The oversight reforms, therefore, seem to make some degree of sense. But past oversight efforts by Texas government are resulting in some unfortunate consequences. Texas now plans to eliminate about half of its undergraduate physics programs. According to a United Press International article:
Texas says it will go ahead with plans to phase out some university undergraduate physics programs unless they improve their graduation rates.

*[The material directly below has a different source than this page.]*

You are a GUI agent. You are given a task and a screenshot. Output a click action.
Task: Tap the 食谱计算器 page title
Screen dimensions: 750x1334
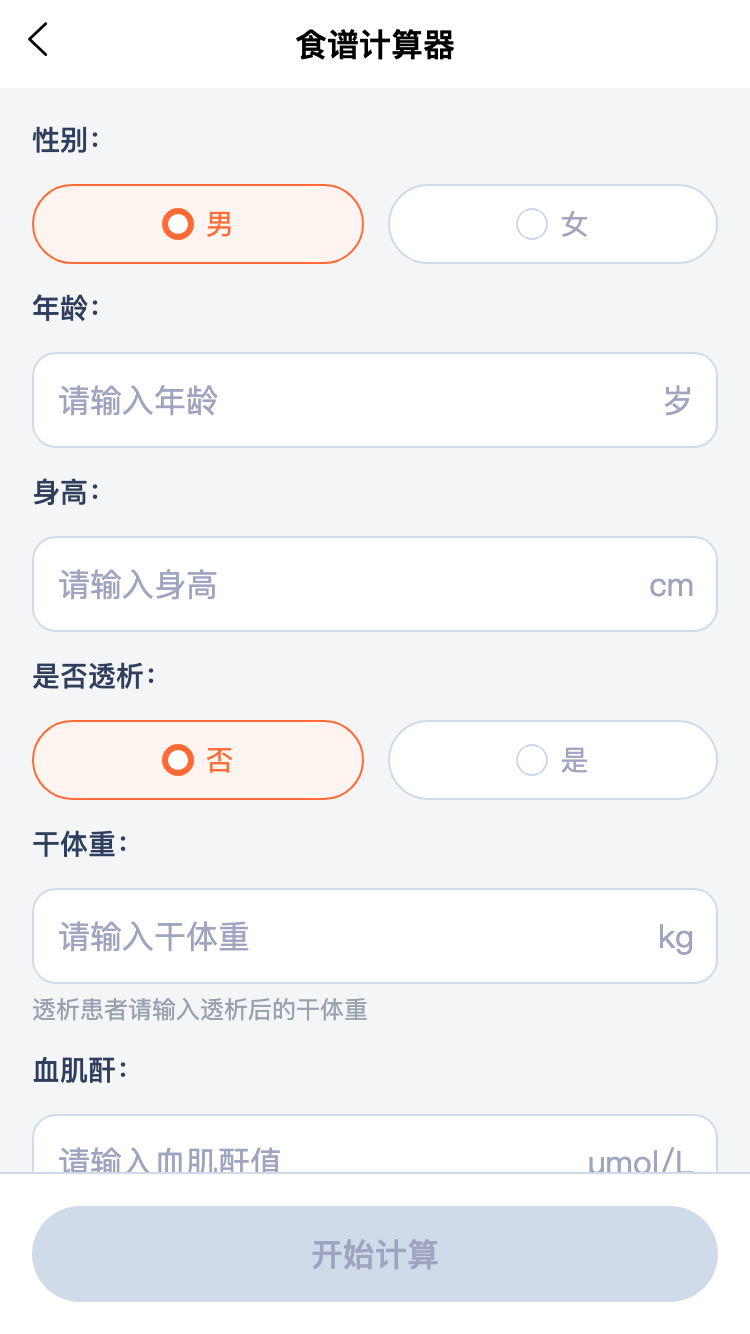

The state’s Higher Education Coordinating Board said nearly half of the 24 undergraduate physics programs at state-funded universities could be closed if they fail to graduate at least 25 students every five years, an article in the journal Nature reported.
“Until now, most faculty members thought their role was to do research and teach courses they were assigned,” Michael Marder, a physicist at the University of Texas at Austin, said. “Now, researchers at institutions in Texas are going to have to take responsibility for students graduating successfully.”
The idea of this 25-over-5-years rule is to eliminate poorly-run programs. If no one graduates, so the thinking goes, this is sort of a waste and not worth doing. The administrators are probably incompetent, and possibly corrupt, so let’s just get rid of all this waste.
The problem is that physics is, well, hard. And lots of people fail it. All the time. That’s the way it’s supposed to work.
Furthermore, this is not like eliminating a graduate program in human resource management; maintaining an undergraduate physics program is a pretty essential part of just being a liberal arts university.
The American Physical Society apparently met with the Texas Higher Education Coordinating Board to try and get the board to grant an exception. The board said no.
Raymund Paredes, the Texas Commissioner of Higher Education, said he won’t be granting exemptions: “In this budgetary environment, we can’t afford the luxury of programs not producing graduates.”